__TASK OBJECTIVE__. Below are some records. Set each one down exactly as it reads.

__Saved entries__.
═══
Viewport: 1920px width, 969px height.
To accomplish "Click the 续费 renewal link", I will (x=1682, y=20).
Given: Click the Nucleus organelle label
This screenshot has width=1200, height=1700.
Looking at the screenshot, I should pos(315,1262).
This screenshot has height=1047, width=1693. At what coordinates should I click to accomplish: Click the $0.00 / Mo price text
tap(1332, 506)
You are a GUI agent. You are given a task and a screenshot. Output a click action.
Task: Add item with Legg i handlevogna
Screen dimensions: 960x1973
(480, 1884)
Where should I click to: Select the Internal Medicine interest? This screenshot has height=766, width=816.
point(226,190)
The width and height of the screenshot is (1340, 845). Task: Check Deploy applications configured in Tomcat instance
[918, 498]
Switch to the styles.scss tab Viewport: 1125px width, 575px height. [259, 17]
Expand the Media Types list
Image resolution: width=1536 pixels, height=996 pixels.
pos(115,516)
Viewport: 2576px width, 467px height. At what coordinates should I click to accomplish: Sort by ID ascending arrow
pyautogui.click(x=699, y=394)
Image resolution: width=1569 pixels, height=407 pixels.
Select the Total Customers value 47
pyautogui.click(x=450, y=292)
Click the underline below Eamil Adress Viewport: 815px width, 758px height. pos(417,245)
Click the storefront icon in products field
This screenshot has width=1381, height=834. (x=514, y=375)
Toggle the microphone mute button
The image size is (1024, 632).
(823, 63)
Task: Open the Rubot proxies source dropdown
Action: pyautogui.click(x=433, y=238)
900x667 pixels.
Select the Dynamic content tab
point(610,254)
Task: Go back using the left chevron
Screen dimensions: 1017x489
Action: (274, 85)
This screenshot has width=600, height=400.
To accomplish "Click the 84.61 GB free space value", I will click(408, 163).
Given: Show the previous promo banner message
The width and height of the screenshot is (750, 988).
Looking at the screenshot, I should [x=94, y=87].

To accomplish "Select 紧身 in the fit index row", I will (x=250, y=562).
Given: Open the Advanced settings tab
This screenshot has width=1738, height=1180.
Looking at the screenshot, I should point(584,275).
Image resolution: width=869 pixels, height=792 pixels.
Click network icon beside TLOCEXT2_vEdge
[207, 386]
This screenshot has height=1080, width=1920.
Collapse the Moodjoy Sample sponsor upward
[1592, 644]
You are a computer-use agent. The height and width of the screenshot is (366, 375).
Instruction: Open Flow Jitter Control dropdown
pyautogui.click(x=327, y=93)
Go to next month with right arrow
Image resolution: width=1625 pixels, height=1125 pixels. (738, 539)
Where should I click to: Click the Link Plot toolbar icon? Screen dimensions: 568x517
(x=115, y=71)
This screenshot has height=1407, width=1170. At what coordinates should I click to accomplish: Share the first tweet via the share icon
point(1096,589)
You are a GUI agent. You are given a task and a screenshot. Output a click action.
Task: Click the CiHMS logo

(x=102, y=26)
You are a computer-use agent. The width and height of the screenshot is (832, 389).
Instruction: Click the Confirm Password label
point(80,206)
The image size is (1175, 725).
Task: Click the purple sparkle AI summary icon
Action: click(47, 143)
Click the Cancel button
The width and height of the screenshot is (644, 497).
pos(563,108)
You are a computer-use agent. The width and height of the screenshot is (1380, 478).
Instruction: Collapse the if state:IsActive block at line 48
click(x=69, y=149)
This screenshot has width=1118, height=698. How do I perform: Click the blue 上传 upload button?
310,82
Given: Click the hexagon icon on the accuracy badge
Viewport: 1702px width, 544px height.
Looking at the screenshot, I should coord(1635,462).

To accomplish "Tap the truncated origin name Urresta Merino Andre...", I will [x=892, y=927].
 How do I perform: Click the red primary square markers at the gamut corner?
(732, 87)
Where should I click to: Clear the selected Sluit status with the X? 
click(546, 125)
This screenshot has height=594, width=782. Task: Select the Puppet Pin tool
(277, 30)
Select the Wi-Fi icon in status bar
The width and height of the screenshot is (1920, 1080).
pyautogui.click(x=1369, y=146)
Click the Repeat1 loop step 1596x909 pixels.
═══
__TASK RESULT__.
Viewport: 1920px width, 969px height.
To accomplish "Click the 续费 renewal link", I will (x=1682, y=20).
Given: Click the Nucleus organelle label
This screenshot has width=1200, height=1700.
Looking at the screenshot, I should pos(315,1262).
This screenshot has height=1047, width=1693. At what coordinates should I click to accomplish: Click the $0.00 / Mo price text
tap(1332, 506)
You are a GUI agent. You are given a task and a screenshot. Output a click action.
Task: Add item with Legg i handlevogna
Screen dimensions: 960x1973
(480, 1884)
Where should I click to: Select the Internal Medicine interest? This screenshot has height=766, width=816.
point(226,190)
The width and height of the screenshot is (1340, 845). Task: Check Deploy applications configured in Tomcat instance
[918, 498]
Switch to the styles.scss tab Viewport: 1125px width, 575px height. [259, 17]
Expand the Media Types list
Image resolution: width=1536 pixels, height=996 pixels.
pos(115,516)
Viewport: 2576px width, 467px height. At what coordinates should I click to accomplish: Sort by ID ascending arrow
pyautogui.click(x=699, y=394)
Image resolution: width=1569 pixels, height=407 pixels.
Select the Total Customers value 47
pyautogui.click(x=450, y=292)
Click the underline below Eamil Adress Viewport: 815px width, 758px height. pos(417,245)
Click the storefront icon in products field
This screenshot has width=1381, height=834. (x=514, y=375)
Toggle the microphone mute button
The image size is (1024, 632).
(823, 63)
Task: Open the Rubot proxies source dropdown
Action: pyautogui.click(x=433, y=238)
900x667 pixels.
Select the Dynamic content tab
point(610,254)
Task: Go back using the left chevron
Screen dimensions: 1017x489
Action: (274, 85)
This screenshot has width=600, height=400.
To accomplish "Click the 84.61 GB free space value", I will click(408, 163).
Given: Show the previous promo banner message
The width and height of the screenshot is (750, 988).
Looking at the screenshot, I should [x=94, y=87].

To accomplish "Select 紧身 in the fit index row", I will (x=250, y=562).
Given: Open the Advanced settings tab
This screenshot has width=1738, height=1180.
Looking at the screenshot, I should point(584,275).
Image resolution: width=869 pixels, height=792 pixels.
Click network icon beside TLOCEXT2_vEdge
[207, 386]
This screenshot has height=1080, width=1920.
Collapse the Moodjoy Sample sponsor upward
[1592, 644]
You are a computer-use agent. The height and width of the screenshot is (366, 375).
Instruction: Open Flow Jitter Control dropdown
pyautogui.click(x=327, y=93)
Go to next month with right arrow
Image resolution: width=1625 pixels, height=1125 pixels. (738, 539)
Where should I click to: Click the Link Plot toolbar icon? Screen dimensions: 568x517
(x=115, y=71)
This screenshot has height=1407, width=1170. At what coordinates should I click to accomplish: Share the first tweet via the share icon
point(1096,589)
You are a GUI agent. You are given a task and a screenshot. Output a click action.
Task: Click the CiHMS logo

(x=102, y=26)
You are a computer-use agent. The width and height of the screenshot is (832, 389).
Instruction: Click the Confirm Password label
point(80,206)
The image size is (1175, 725).
Task: Click the purple sparkle AI summary icon
Action: click(47, 143)
Click the Cancel button
The width and height of the screenshot is (644, 497).
pos(563,108)
You are a computer-use agent. The width and height of the screenshot is (1380, 478).
Instruction: Collapse the if state:IsActive block at line 48
click(x=69, y=149)
This screenshot has width=1118, height=698. How do I perform: Click the blue 上传 upload button?
310,82
Given: Click the hexagon icon on the accuracy badge
Viewport: 1702px width, 544px height.
Looking at the screenshot, I should coord(1635,462).

To accomplish "Tap the truncated origin name Urresta Merino Andre...", I will [x=892, y=927].
 How do I perform: Click the red primary square markers at the gamut corner?
(732, 87)
Where should I click to: Clear the selected Sluit status with the X? 
click(546, 125)
This screenshot has height=594, width=782. Task: Select the Puppet Pin tool
(277, 30)
Select the Wi-Fi icon in status bar
The width and height of the screenshot is (1920, 1080).
pyautogui.click(x=1369, y=146)
Click the Repeat1 loop step 1596x909 pixels.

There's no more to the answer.